Book Read Free

Chosen (9781742844657)

Page 21

by Morgansen, Shayla


  ‘Don’t think of it as lying,’ he said, as though he’d read my thoughts. I was sure he hadn’t, couldn’t have, because my wards were up, shielding my mind and all of its facets. I glanced at our hands, clasped across his desk. Did skin contact make my wards useless? ‘No, your wards are very good – impenetrable to most sorcerers.’

  ‘Then how can you get through and read my thoughts?’ I asked, wondering why I didn’t feel more threatened. Renatus almost smiled – his mouth hardly moved, but his eyes softened and brightened a little.
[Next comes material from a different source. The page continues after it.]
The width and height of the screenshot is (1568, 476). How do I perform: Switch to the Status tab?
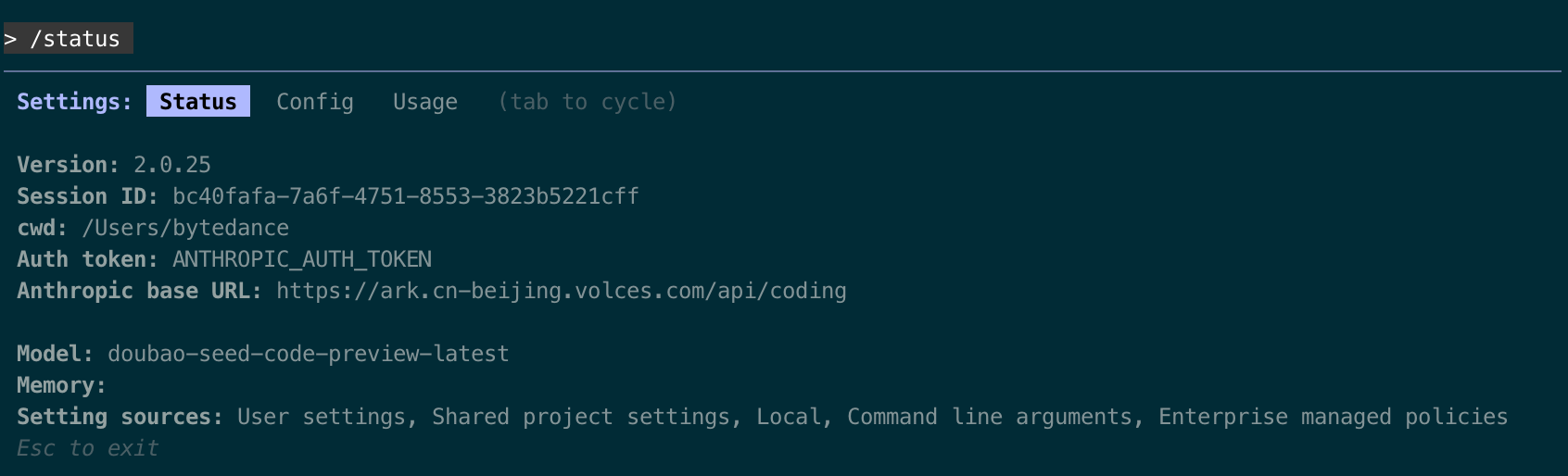click(x=197, y=102)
  ‘You may not yet have noticed, but I’m not like most sorcerers,’ he answered. ‘You’ll have to work with Emmanuelle to perfect your wards. You’re already very established at protecting yourself from telepathic attack, but there’s room for improvement. Anyway,’ Renatus said, getting back on track, ‘the story about your argument with Qasim is the story that we will allow to circulate, because there is nothing in that story that implicates you in any crime.’

  ‘Why are you helping me if I’ve done something so awful?’ I asked carefully, not wanting to sound ungrateful. I wondered whether he had fought Qasim on the matter for my sake, or simply because he didn’t want to agree with the Scrier.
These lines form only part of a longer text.